The indexer uses a two-step incremental sync protocol:

### Step 1: Manifest comparison (`POST /index/manifest`)

```
Client sends:  { "project": "my-app", "files": { "app.py": "sha256...", "utils.py": "sha256..." } }
Server replies: { "need_upload": ["app.py"], "already_synced": ["utils.py"], "deleted_on_client": ["old.py"] }
```

### Step 2: File upload (`POST /index/upload`)

- **Small batches** (<10 files, <1MB): JSON mode — `{"project": "my-app", "files": {"app.py": "content..."}}`
- **Large batches**: gzip tar mode — compressed archive with `Content-Type: application/gzip`

The server stores files in user-scoped directories (`LocalProjects/u{user_id}/{project}/`), builds CPG graphs for each `.py` file, and returns the list of graphs built.

## User Isolation

Each user's projects are stored in separate directories on the server. Two users can have projects with the same name without conflicts:

```
LocalProjects/
  u1/my-app/       ← User 1's "my-app"
  u2/my-app/       ← User 2's "my-app" (completely isolated)
```

The `user_id` is derived from your Bearer token — the CLI never needs to know it.

## File Structure

```
rubberduck_index/
├── __init__.py      # Package metadata, version
├── __main__.py      # CLI entry point (7 commands)
├── config.py        # Config management (.rubberduck/config.json)
├── scanner.py       # File discovery + SHA-256 hashing
├── syncer.py        # HTTP client for /index/* endpoints
├── watcher.py       # File watcher (watchdog) + daemon mode
├── pyproject.toml   # Package definition
└── README.md        # This file
```

## Server Limits

| Limit | Default | Description |
|-------|---------|-------------|
| Max project size | 50 MB | Total size of all files in a project |
| Max file size | 5 MB | Individual file size limit |
| Compressed upload | 100 MB | Max gzip-compressed body size |
| Project TTL | 24 hours | Synced projects expire after this (re-sync to refresh) |

## Examples

### Index a Django project

```bash
cd ~/django-project
rubberduck-index init \
  --server http://54.81.153.13:8182 \
  --project my-django \
  --token $RUBBERDUCK_TOKEN \
  --watch
```

### Index only specific directories

```bash
rubberduck-index init \
  --server http://54.81.153.13:8182 \
  --project my-app \
  --token $RUBBERDUCK_TOKEN \
  --include "src/**/*.py" "lib/**/*.py"
```

### Use with Cursor / Claude Code

After indexing, tell the LLM in Cursor or Claude Code:

```
Load the project "my-app" and trace the data flow of the `request` variable.
```

The LLM will use MCP tools:
1. `load_repo(repo="local/my-app")` — loads CPG graphs
2. `analyze_code(statement="trace data flow of request", graph_id="...")` — queries the graph
3. Returns facts about definitions, assignments, and flow paths

## Troubleshooting

**"No .rubberduck/config.json found"**
Run `rubberduck-index init` first, or `cd` into the project directory.

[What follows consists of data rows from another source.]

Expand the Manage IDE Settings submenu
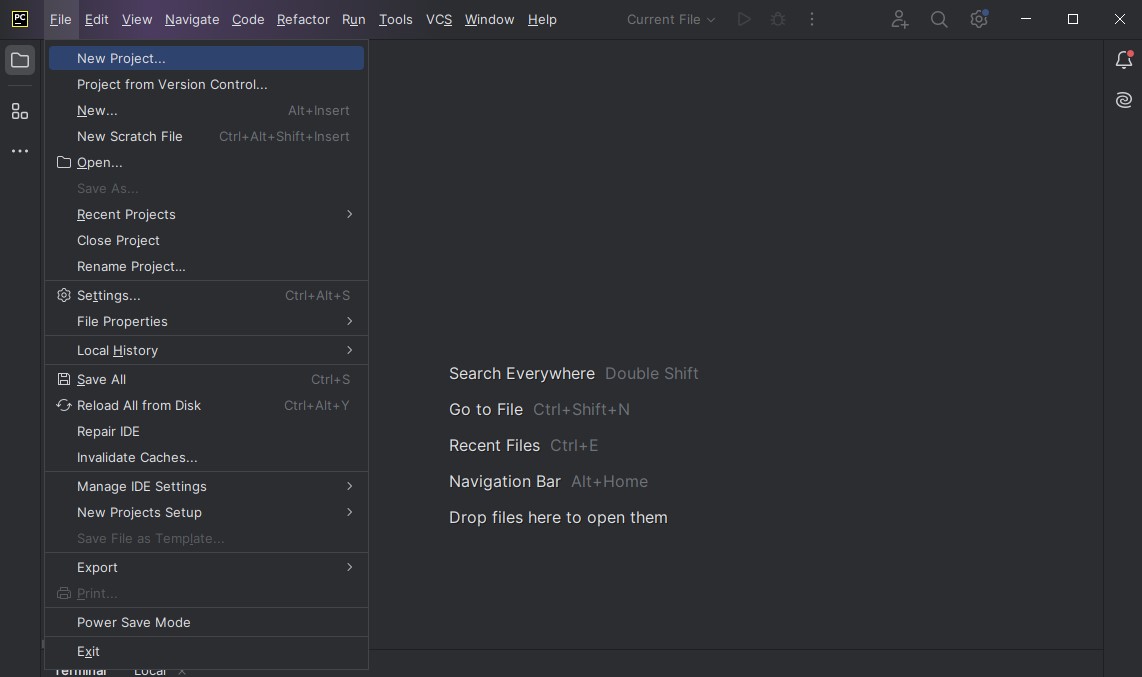The image size is (1142, 677). click(x=142, y=486)
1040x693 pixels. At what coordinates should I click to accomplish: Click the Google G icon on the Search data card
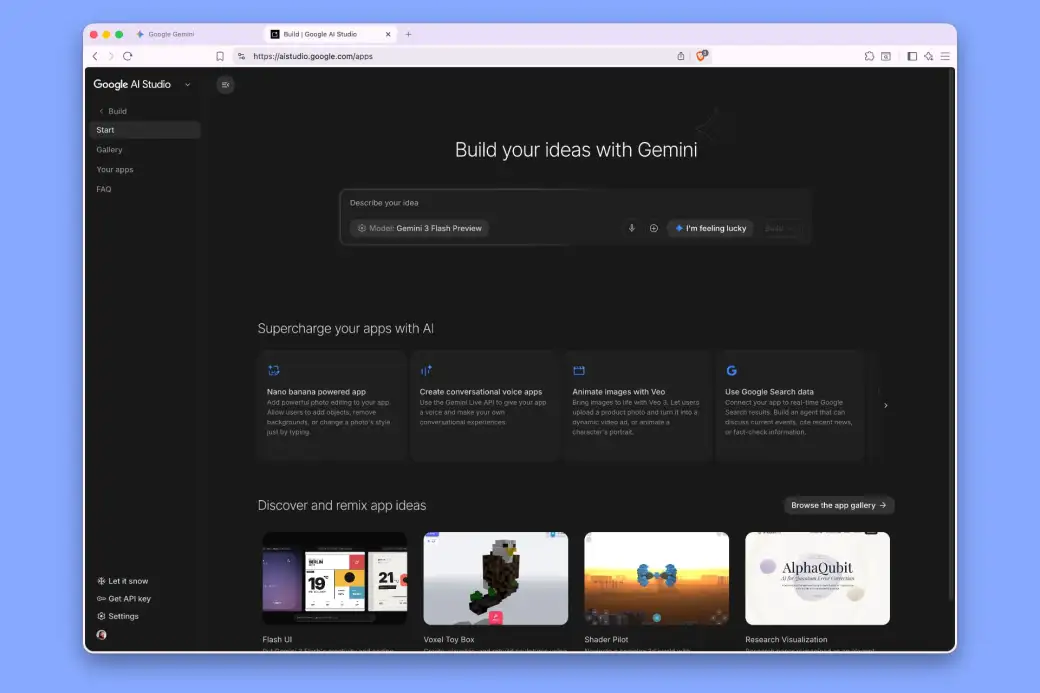[x=731, y=370]
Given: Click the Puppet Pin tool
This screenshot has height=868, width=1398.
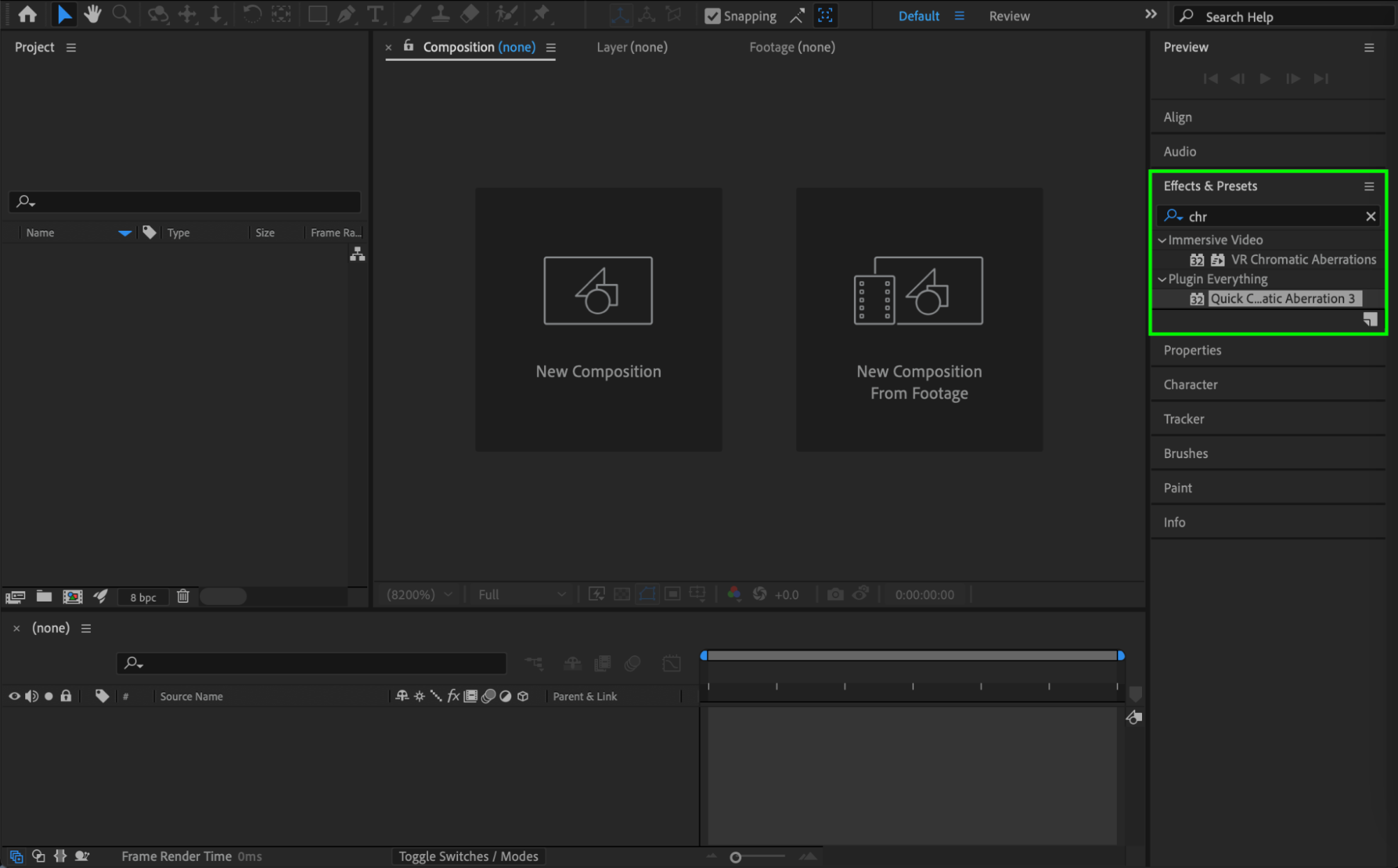Looking at the screenshot, I should coord(541,15).
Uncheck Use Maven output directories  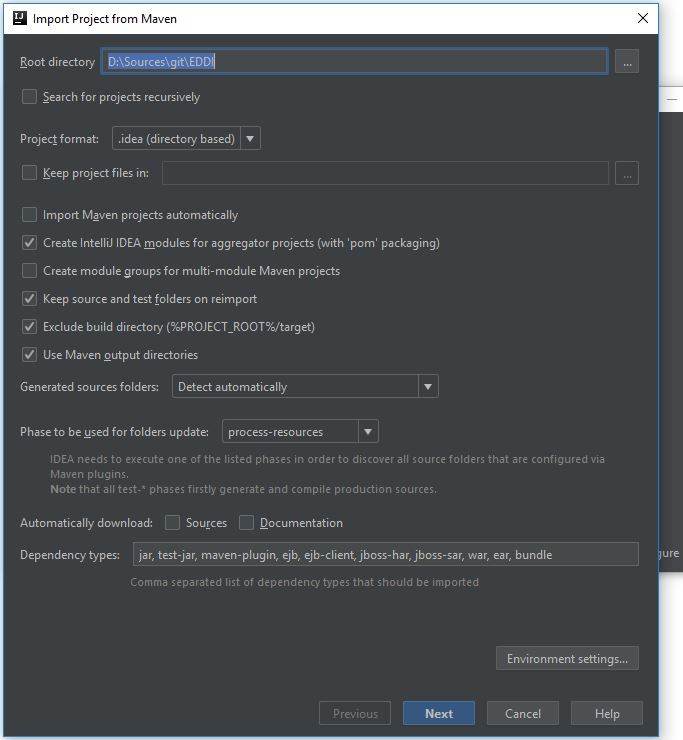(30, 355)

**"Server will reject unauthenticated requests"**
Set your token: `export RUBBERDUCK_TOKEN=your-token` or re-run `init --token ...`.

**"Request body too large"**
Your project exceeds 50MB. Use more specific `--include` patterns to reduce file count, or increase the server limit.

**"No matching files found"**
Check your `include` patterns in `.rubberduck/config.json`. Default is `**/*.py`.

**Watcher not detecting changes**
Ensure `watchdog` is installed: `pip install watchdog`. On Linux, check inotify limits: `sysctl fs.inotify.max_user_watches`.